§ Your task
The output should be every line below that includes the word "entry".

================

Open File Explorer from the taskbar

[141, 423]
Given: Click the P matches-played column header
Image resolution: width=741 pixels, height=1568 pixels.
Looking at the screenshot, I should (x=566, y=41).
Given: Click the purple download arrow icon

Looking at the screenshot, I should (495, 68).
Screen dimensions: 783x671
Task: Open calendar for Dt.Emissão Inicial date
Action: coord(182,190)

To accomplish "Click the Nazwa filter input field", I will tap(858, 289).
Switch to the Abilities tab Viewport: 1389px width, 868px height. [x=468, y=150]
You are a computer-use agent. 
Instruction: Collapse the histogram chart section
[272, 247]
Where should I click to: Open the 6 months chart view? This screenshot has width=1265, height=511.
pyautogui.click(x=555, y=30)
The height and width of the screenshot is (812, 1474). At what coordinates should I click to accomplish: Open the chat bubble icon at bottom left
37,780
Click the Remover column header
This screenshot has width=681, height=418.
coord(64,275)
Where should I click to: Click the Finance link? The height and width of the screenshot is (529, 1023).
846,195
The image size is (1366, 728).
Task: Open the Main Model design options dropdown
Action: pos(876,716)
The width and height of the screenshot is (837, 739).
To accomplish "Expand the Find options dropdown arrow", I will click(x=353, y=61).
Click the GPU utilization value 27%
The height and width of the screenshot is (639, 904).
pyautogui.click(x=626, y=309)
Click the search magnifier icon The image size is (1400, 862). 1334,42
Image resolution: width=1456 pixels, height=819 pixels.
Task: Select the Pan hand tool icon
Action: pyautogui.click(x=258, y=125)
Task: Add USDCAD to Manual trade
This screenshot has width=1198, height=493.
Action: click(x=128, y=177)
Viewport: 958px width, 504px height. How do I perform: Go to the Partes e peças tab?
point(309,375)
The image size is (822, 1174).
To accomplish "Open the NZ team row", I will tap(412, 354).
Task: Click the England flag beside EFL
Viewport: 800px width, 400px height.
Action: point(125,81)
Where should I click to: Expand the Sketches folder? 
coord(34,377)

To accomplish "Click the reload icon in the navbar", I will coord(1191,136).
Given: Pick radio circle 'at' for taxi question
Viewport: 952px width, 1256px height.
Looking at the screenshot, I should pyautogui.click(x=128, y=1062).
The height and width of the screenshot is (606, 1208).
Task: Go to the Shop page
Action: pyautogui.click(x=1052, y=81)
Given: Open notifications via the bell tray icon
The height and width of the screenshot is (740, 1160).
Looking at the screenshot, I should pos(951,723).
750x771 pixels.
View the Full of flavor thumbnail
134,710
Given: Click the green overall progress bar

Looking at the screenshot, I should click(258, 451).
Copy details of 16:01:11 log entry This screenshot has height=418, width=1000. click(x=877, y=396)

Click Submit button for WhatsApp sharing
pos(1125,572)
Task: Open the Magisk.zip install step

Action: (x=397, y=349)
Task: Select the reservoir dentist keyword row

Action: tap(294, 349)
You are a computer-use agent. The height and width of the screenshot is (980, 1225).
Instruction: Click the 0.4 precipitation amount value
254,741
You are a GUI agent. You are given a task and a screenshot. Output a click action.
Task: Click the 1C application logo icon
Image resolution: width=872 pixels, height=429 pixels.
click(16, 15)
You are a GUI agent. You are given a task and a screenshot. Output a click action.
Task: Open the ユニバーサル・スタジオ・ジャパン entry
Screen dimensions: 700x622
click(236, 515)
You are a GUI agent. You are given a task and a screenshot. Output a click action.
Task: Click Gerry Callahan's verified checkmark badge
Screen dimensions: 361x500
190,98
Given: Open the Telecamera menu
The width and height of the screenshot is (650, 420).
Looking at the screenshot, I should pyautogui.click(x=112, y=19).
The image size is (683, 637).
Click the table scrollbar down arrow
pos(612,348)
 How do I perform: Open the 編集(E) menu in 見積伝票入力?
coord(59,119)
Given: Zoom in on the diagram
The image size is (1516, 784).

================

§ Answer space
Copy details of 16:01:11 log entry This screenshot has height=418, width=1000. click(x=877, y=396)
Task: Open the ユニバーサル・スタジオ・ジャパン entry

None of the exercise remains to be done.